This research project was developed as a part of Bachelor’s thesis at Faculty of Mathematics and Information Science, Warsaw University of Technology.

Co-authors
Michał Piechota
Vladimir Zaigrajew (supervisor)
Przemysław Biecek (supervisor)
Abstract
The increasing complexity of neural networks has created a critical need for methods that interpret their internal decision-making processes. One prominent approach is neuron labeling, which aims to explain model behavior by assigning human-understandable textual explanations (concepts) to individual neurons. We propose LINE, an iterative method for neuron labeling that automatically discovers the concept that most strongly activates a specific neuron without being restricted by a predefined, fixed vocabulary. Our method utilizes a optimization loop where a Language Model proposes candidate concepts, which are subsequently validated by generating synthetic images via Stable Diffusion and scoring their impact on the target neuron response of the neuron. The iterative process allows the system to discover new relevant concepts, absent in the predefined vocabulary.
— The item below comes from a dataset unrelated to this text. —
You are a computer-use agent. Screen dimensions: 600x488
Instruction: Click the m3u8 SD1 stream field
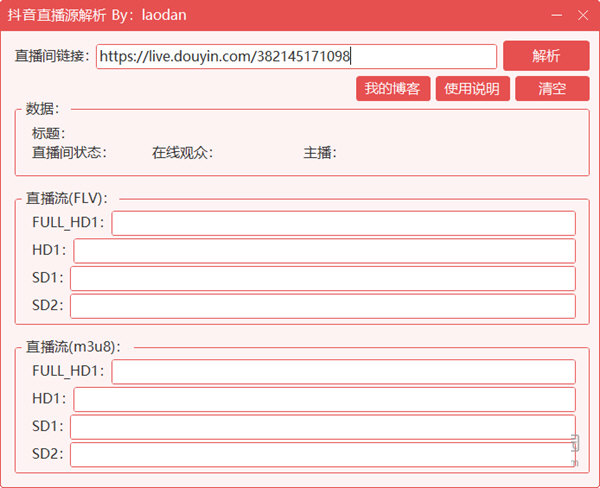pyautogui.click(x=322, y=427)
We evaluate our approach across several ResNet-family architectures, demonstrating its robustness in various deep learning contexts. Quantitative results show that LINE outperforms current state-of-the-art methodologies, CLIP-Dissect and INVERT, in providing more accurate and relevant explanations. Experiments show that 31% of the labels generated by our method exist outside of standard predefined vocabularies, proving that LINE can uncover features that traditional closed-vocabulary approaches overlook.